> Your task: Transcribe the section of the CellWhisperer usage text starting at "It uses pixi" and ending at "install -e .".

> Passage provided:
'''

Standalone scoring recipe (no CellWhisperer install needed)

For quick annotation of cells that already have precomputed transcriptome embeddings:

import pickle
import requests
import torch
import numpy as np
import anndata

# Load a CellWhisperer-processed dataset
adata = anndata.read_h5ad("results/<dataset>/cellwhisperer_clip_v1/cellxgene.h5ad")
transcriptome_embeds = torch.from_numpy(adata.obsm["transcriptome_embeds"])

# Get model parameters from API
logit_scale = float(requests.get("https://cellwhisperer.bocklab.org/clip/api/logit_scale").content)

# Embed query terms
queries = ["CD8+ cytotoxic T cell", "naive B cell", "classical monocyte"]
response = requests.post("https://cellwhisperer.bocklab.org/clip/api/text_embedding", json=queries)
text_embeds = torch.from_numpy(pickle.loads(response.content))

# Compute per-cell scores
scores = (torch.matmul(text_embeds, transcriptome_embeds.t()) * logit_scale).detach()

# Assign best-matching label per cell
best_labels = [queries[i] for i in scores.argmax(dim=0)]
adata.obs["cellwhisperer_label"] = best_labels

Feature 3: Local Library Usage

When explicitly requested, install CellWhisperer as a Python library for local model loading and inference (no API dependency).

Installation

It uses pixi for dependency management. Infer the user about implications, i.e. that their project would need to be run within pixi, and that pixi would need to be installed (which you could take care of). There is also the option to adapt the environment for uv (or pip), but this is untested

# From the cellwhisperer repo root
pixi run pip install -e .

'''

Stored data
'''

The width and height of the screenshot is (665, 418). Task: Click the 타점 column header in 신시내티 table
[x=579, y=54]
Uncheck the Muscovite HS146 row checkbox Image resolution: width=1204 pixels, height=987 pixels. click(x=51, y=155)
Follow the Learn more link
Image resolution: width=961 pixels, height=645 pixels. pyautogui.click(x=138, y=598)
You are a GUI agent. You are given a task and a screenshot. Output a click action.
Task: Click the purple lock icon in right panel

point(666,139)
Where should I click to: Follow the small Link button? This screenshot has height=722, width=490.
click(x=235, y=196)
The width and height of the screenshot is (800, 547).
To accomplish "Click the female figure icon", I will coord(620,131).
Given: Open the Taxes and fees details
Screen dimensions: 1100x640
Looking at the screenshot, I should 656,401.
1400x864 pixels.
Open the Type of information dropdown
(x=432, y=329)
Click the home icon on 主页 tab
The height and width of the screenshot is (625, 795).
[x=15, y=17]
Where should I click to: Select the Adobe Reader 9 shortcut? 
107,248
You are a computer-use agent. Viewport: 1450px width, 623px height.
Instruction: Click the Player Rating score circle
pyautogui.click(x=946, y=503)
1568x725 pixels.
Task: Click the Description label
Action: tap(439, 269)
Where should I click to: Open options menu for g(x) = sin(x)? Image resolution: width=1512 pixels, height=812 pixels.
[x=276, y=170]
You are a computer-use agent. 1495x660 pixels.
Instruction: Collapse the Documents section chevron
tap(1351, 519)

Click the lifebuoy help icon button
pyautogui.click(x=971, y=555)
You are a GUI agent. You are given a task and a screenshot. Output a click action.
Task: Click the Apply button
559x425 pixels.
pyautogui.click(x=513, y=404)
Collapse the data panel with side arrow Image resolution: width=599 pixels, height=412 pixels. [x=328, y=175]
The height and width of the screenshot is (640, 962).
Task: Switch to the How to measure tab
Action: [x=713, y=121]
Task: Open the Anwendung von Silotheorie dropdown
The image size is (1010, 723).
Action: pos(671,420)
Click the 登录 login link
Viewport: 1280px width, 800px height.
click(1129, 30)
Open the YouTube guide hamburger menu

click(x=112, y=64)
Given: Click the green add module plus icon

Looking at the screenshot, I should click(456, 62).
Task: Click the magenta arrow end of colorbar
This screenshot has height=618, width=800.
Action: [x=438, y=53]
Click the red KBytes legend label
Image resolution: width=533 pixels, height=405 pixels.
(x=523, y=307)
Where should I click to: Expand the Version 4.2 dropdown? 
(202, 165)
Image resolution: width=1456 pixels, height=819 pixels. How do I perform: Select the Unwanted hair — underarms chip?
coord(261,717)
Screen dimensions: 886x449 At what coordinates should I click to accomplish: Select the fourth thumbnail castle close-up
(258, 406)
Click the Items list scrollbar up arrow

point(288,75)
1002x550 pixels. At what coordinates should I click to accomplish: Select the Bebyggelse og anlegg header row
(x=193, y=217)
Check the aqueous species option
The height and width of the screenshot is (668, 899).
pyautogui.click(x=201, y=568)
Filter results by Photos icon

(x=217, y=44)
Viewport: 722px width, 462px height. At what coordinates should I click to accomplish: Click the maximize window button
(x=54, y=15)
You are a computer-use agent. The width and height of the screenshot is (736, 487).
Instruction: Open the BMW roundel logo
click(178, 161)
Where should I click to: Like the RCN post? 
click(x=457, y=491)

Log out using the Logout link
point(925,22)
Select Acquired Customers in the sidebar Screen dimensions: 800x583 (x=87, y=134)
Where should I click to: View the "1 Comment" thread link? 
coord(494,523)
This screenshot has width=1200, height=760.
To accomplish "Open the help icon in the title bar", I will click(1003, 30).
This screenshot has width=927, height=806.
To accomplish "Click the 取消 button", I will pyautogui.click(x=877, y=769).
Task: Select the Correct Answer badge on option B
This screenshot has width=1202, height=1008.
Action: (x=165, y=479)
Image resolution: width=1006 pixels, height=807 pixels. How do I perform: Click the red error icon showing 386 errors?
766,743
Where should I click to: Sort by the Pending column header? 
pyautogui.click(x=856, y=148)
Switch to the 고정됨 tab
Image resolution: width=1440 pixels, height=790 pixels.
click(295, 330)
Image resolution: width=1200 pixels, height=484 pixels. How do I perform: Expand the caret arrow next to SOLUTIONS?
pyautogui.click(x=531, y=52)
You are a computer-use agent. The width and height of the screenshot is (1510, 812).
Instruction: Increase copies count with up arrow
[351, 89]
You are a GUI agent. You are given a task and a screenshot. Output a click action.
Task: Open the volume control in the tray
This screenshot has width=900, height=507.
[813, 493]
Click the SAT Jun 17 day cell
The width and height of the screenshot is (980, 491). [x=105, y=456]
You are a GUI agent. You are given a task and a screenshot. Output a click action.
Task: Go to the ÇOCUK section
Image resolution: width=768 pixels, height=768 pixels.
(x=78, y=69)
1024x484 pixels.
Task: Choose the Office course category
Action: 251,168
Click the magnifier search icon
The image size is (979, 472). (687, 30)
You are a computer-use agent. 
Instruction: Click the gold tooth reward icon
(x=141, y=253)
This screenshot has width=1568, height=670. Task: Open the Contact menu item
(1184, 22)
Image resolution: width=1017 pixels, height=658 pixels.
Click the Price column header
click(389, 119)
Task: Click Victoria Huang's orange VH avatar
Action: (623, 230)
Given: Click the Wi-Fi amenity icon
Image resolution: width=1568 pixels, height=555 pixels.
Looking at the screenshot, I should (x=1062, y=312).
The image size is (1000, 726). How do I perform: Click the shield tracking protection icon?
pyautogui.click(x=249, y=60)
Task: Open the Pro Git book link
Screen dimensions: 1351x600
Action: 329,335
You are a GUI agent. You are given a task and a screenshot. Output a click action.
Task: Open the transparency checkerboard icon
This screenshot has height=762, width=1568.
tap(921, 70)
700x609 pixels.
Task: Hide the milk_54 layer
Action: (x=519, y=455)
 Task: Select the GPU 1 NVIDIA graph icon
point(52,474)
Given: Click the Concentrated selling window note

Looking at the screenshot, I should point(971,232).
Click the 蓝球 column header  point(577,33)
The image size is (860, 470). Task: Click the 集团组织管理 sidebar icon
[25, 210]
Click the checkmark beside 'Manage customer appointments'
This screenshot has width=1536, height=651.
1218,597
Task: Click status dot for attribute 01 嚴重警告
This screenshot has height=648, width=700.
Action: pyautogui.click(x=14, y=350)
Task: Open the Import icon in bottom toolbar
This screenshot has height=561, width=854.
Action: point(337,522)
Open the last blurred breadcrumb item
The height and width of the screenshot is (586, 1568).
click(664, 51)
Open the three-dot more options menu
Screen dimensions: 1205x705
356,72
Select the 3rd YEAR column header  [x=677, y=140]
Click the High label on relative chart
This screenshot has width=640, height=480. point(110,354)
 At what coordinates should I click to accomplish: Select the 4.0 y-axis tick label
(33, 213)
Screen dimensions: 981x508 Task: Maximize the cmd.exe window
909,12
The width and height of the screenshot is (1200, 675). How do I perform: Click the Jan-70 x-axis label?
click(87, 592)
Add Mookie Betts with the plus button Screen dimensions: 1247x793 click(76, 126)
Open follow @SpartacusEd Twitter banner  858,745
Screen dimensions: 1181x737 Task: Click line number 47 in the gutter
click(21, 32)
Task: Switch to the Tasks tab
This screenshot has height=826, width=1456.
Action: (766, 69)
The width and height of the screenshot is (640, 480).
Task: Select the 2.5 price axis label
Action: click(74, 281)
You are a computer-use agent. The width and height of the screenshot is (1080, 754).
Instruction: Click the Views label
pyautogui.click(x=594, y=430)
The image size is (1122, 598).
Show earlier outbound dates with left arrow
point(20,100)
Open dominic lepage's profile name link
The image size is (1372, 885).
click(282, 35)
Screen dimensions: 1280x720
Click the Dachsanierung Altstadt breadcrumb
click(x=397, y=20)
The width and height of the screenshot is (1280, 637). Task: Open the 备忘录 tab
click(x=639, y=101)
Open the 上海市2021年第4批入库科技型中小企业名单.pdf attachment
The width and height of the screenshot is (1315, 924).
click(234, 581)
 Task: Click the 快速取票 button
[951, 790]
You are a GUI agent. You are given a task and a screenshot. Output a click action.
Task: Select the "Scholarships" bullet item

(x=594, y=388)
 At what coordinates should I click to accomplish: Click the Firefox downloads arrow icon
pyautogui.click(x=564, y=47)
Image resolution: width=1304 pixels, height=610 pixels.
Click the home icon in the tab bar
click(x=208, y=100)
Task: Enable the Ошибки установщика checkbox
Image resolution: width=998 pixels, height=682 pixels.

'''

> Expected output:
It uses pixi for dependency management. Infer the user about implications, i.e. that their project would need to be run within pixi, and that pixi would need to be installed (which you could take care of). There is also the option to adapt the environment for uv (or pip), but this is untested

# From the cellwhisperer repo root
pixi run pip install -e .